Last week the Fed said it would buy $45 billion in
longer-term Treasuries each month, on top of its monthly
purchases of $40 billion in mortgage-backed securities, until it
sees a substantial improvement in the outlook for the U.S. labor
Although inflation has averaged near the Fed's 2 percent
goal over the last 20 years, and should stay a little below that
next year, Richmond Fed President Jeffrey Lacker said he worried
the latest Fed actions could endanger that record.
"I see material upside risks to inflation in 2014 and
beyond, given the current trajectory for monetary policy,"
Lacker said in remarks prepared for delivery to the Charlotte
Chamber of Commerce Annual Economic Outlook Conference. "The
effects on longer-term interest rates are uncertain and likely
quite small, and the potential to boost job creation seems quite
limited, given the fundamental impediments that appear to be
restraining growth now."
The U.S. economy will likely grow about 2 percent next year
and will "begin to firm" the following year, Lacker said. A
sudden rise in energy prices or an unexpected downturn in a
major U.S. trading partner could knock that pace down, he said.

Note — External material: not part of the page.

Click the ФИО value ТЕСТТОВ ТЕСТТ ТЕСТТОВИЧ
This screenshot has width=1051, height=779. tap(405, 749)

On the other hand, if U.S. lawmakers make convincing
progress toward fiscal sustainability, a stronger-than expected
resurgence is "not inconceivable," he added, as relief releases
a "rush of pent-up spending."
In any event, Lacker said, monetary policy alone can do
little to improve economic growth or bring down unemployment,
currently at 7.7 percent.
"Our primary responsibility at the Federal Reserve is to
keep inflation low and stable," he said. "We do not really know
whether monetary policy can make a sustainable difference in
labor market outcomes, and we may be attempting to achieve more
rapid improvement than is feasible," he said.
Last week, in a bid to reassure markets it will leave
easy monetary policy in place until the recovery is much farther
along, the Fed vowed to keep interest rates low until
unemployment falls to at least 6.5 percent, as long as inflation
does not threaten to rise above 2.5 percent.
It was the first time the Fed had picked a specific marker
for unemployment to guide policy.
Lacker, who dissented at every Fed policy meeting this year,
repeated his opposition to that move, saying that setting a
threshold for unemployment is "inconsistent" with a balanced
approached to the Fed's duties.
"We need to be careful that in our zeal to promise future
stimulus, we do not constrain ourselves in ways that endanger
the price stability on which we've come to depend," he said.